Zulip Chat Archive

Stream: lean4

Topic: dependent array output size


Anders Christiansen Sørby (Oct 12 2021 at 14:16):

I'm trying to add type safety to a hasher output

/- Ideally I want to guarantee the correct output size
 def Blake3Hash : Type := { r : Array UInt8 // r.size = BLAKE3_OUT_LEN }
But for now this seems to work
-/
def Blake3Hash : Type := Array UInt8

def hash (input : ByteArray) : IO Blake3Hash := do
  let hasher  initHasher
  let hasher  hasherUpdate hasher input (USize.ofNat input.size)
  let output  hasherFinalize hasher (USize.ofNat BLAKE3_OUT_LEN)
  return output.data

How do I prove / assert that output data has length BLAKE3_OUT_LEN? In the lean source I see several places that a constrined type like { r : Array UInt8 // r.size = BLAKE3_OUT_LEN } can be filled by a tuple of the value and a tactic.

Something like:
return (output.data, by erw [Array.size]; apply data.property)
But this (unsprisingly) leads to a hole:

Blake3> Blake3.lean:69:2: error: application type mismatch
Blake3>   pure (output.data, ?m.806)
Blake3> argument
Blake3>   (output.data, ?m.806)
Blake3> has type
Blake3>   Array UInt8 × ?m.805 : Type ?u.802
Blake3> but is expected to have type
Blake3>   Blake3Hash : Type
Blake3> Blake3.lean:69:31: error: tactic 'rewrite' failed, equality or iff proof expected
Blake3>   Nat
Blake3> input : ByteArray
Blake3> hasher : Blake3Hasher
Blake3> output : ByteArray
Blake3>  ?m.805

Johan Commelin (Oct 12 2021 at 14:18):

Why does hash have IO _ as its return type?
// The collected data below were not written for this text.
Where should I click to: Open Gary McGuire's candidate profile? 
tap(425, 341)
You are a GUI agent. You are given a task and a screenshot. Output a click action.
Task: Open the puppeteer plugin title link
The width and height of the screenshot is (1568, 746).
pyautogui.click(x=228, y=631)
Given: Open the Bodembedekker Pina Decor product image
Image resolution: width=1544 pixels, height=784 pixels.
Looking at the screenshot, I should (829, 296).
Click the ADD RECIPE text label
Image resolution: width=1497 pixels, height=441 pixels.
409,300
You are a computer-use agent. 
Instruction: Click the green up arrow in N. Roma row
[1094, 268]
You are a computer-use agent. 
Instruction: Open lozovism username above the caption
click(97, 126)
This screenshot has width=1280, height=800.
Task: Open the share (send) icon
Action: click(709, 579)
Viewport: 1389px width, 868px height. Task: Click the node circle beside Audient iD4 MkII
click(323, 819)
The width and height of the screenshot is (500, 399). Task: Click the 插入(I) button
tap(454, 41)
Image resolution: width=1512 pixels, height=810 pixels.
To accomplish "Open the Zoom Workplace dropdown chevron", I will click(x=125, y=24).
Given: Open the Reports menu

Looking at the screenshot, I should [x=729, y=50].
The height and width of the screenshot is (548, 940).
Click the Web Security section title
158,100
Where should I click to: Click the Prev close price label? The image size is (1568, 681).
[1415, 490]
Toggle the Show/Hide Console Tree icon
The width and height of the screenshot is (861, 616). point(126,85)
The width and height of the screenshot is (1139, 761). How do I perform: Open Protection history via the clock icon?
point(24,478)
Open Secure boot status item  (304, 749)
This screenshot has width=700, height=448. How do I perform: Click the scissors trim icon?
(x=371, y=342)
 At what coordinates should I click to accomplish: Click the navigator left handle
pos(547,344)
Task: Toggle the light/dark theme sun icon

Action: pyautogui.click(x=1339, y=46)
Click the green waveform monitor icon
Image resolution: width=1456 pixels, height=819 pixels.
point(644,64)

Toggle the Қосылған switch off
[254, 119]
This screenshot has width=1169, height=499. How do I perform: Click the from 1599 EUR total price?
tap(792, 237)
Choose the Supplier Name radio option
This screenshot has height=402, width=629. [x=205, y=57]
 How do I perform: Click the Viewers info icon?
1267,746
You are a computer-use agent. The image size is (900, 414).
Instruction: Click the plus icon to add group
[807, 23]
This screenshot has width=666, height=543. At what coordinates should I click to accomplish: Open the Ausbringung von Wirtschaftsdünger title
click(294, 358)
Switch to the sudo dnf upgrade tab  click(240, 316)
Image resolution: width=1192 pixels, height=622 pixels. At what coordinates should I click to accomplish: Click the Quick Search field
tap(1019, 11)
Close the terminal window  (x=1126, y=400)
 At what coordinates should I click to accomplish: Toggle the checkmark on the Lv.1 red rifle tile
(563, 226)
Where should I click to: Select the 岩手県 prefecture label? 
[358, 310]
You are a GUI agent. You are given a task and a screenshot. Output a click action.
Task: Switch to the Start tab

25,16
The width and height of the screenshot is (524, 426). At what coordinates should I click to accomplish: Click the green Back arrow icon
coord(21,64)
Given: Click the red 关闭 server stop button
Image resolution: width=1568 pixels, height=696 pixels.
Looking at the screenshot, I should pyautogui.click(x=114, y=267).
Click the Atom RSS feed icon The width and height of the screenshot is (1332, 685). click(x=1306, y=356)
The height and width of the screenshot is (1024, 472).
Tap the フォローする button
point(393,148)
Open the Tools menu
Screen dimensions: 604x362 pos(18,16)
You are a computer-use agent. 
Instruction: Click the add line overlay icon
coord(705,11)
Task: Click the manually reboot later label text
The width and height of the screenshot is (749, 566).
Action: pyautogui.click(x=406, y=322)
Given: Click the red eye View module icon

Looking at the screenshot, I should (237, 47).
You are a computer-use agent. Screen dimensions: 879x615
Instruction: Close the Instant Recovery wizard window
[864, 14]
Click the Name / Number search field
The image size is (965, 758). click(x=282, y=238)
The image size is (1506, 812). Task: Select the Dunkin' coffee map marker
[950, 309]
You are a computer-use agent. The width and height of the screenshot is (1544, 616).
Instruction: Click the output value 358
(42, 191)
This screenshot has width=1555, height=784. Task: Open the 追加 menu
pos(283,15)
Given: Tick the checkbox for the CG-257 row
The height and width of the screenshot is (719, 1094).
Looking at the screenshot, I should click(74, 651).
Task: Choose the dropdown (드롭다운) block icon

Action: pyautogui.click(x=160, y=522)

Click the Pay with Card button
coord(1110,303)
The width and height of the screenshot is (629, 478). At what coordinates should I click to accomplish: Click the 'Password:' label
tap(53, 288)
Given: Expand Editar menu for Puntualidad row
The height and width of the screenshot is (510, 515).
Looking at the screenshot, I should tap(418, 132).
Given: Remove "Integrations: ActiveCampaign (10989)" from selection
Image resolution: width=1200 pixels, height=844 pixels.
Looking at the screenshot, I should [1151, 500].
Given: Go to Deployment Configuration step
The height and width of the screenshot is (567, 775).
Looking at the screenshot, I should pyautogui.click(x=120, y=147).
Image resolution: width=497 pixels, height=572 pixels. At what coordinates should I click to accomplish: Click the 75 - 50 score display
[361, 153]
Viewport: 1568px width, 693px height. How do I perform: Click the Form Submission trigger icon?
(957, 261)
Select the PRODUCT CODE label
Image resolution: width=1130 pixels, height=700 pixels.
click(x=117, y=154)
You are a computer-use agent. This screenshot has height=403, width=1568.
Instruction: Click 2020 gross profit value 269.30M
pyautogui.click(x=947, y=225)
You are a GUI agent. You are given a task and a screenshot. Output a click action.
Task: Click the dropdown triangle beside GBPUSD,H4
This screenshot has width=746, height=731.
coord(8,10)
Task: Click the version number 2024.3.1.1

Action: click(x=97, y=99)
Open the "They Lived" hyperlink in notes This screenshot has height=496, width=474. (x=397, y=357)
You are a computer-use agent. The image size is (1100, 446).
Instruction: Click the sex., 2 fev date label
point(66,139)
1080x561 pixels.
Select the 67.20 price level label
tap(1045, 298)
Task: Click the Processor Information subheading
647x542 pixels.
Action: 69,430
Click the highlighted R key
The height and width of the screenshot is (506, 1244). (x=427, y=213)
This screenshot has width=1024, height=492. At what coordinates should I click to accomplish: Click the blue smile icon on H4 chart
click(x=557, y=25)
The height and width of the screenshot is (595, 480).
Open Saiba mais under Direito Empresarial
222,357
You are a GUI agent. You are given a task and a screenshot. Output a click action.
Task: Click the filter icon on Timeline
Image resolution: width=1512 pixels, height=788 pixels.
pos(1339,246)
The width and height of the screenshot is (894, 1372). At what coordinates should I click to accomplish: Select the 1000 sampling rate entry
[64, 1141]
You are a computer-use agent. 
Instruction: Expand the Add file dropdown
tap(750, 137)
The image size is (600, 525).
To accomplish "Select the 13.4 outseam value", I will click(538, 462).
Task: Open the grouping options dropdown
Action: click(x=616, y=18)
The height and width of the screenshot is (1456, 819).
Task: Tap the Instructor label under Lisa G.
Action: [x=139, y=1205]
Shouldn't it be a pure function?

Johan Commelin (Oct 12 2021 at 14:20):

I think it will be hard to prove something once you've wrapped yourself in the IO monad.

Gabriel Ebner (Oct 12 2021 at 14:25):

return (output.data, by erw [Array.size]; apply data.property)

You're also using the wrong parentheses: ( ) is for products only, you need ⟨ ⟩ here.

Gabriel Ebner (Oct 12 2021 at 14:27):

def Blake3Hash : Type := Array UInt8

Note that Array UInt8 has a different runtime representation than ByteArray (which is more efficient).

Reid Barton (Oct 12 2021 at 14:33):

I'm guessing the hash function is implemented via FFI. In this case you can do a runtime check that the output size is correct using something like if h : output.size = BLAKE3_OUT_LEN then ... else ... with a panic in the else case.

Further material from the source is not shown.